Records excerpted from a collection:
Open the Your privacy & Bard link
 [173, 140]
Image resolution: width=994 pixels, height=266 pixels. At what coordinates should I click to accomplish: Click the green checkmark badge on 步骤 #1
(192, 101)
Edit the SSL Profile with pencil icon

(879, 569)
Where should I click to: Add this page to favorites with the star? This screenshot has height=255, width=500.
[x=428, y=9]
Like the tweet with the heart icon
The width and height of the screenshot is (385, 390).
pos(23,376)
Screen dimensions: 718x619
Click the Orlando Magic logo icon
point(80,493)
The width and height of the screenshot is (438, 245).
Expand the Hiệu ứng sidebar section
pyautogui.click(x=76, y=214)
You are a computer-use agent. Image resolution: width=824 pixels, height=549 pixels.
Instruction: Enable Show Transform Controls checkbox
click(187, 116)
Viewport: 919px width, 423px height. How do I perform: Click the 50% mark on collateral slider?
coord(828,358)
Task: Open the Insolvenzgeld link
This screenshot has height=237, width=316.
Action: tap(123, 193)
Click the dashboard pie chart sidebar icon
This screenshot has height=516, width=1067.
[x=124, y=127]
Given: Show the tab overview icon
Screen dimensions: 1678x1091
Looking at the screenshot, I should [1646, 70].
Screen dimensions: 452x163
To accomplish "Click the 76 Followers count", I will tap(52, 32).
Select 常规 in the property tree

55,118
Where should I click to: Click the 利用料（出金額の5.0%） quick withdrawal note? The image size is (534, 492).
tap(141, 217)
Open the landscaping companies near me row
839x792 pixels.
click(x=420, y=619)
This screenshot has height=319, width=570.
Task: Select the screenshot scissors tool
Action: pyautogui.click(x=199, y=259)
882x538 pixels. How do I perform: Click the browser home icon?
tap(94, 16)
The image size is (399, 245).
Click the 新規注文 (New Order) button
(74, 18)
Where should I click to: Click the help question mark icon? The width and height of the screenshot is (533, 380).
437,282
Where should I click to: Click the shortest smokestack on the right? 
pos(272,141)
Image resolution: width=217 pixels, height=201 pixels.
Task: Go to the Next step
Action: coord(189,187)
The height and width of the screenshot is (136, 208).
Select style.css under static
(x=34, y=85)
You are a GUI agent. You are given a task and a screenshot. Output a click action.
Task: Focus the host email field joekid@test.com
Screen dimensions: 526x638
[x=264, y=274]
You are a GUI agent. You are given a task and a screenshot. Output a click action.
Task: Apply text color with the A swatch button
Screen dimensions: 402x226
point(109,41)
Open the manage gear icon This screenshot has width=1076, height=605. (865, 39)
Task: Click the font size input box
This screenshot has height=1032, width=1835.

HOW TO COMPLETE THIS TASK:
Show the data once more, exactly as it was written.

TASK ANSWER:
Open the Your privacy & Bard link
 [173, 140]
Image resolution: width=994 pixels, height=266 pixels. At what coordinates should I click to accomplish: Click the green checkmark badge on 步骤 #1
(192, 101)
Edit the SSL Profile with pencil icon

(879, 569)
Where should I click to: Add this page to favorites with the star? This screenshot has height=255, width=500.
[x=428, y=9]
Like the tweet with the heart icon
The width and height of the screenshot is (385, 390).
pos(23,376)
Screen dimensions: 718x619
Click the Orlando Magic logo icon
point(80,493)
The width and height of the screenshot is (438, 245).
Expand the Hiệu ứng sidebar section
pyautogui.click(x=76, y=214)
You are a computer-use agent. Image resolution: width=824 pixels, height=549 pixels.
Instruction: Enable Show Transform Controls checkbox
click(187, 116)
Viewport: 919px width, 423px height. How do I perform: Click the 50% mark on collateral slider?
coord(828,358)
Task: Open the Insolvenzgeld link
This screenshot has height=237, width=316.
Action: tap(123, 193)
Click the dashboard pie chart sidebar icon
This screenshot has height=516, width=1067.
[x=124, y=127]
Given: Show the tab overview icon
Screen dimensions: 1678x1091
Looking at the screenshot, I should [1646, 70].
Screen dimensions: 452x163
To accomplish "Click the 76 Followers count", I will tap(52, 32).
Select 常规 in the property tree

55,118
Where should I click to: Click the 利用料（出金額の5.0%） quick withdrawal note? The image size is (534, 492).
tap(141, 217)
Open the landscaping companies near me row
839x792 pixels.
click(x=420, y=619)
This screenshot has height=319, width=570.
Task: Select the screenshot scissors tool
Action: pyautogui.click(x=199, y=259)
882x538 pixels. How do I perform: Click the browser home icon?
tap(94, 16)
The image size is (399, 245).
Click the 新規注文 (New Order) button
(74, 18)
Where should I click to: Click the help question mark icon? The width and height of the screenshot is (533, 380).
437,282
Where should I click to: Click the shortest smokestack on the right? 
pos(272,141)
Image resolution: width=217 pixels, height=201 pixels.
Task: Go to the Next step
Action: coord(189,187)
The height and width of the screenshot is (136, 208).
Select style.css under static
(x=34, y=85)
You are a GUI agent. You are given a task and a screenshot. Output a click action.
Task: Focus the host email field joekid@test.com
Screen dimensions: 526x638
[x=264, y=274]
You are a GUI agent. You are given a task and a screenshot. Output a click action.
Task: Apply text color with the A swatch button
Screen dimensions: 402x226
point(109,41)
Open the manage gear icon This screenshot has width=1076, height=605. (865, 39)
Task: Click the font size input box
This screenshot has height=1032, width=1835.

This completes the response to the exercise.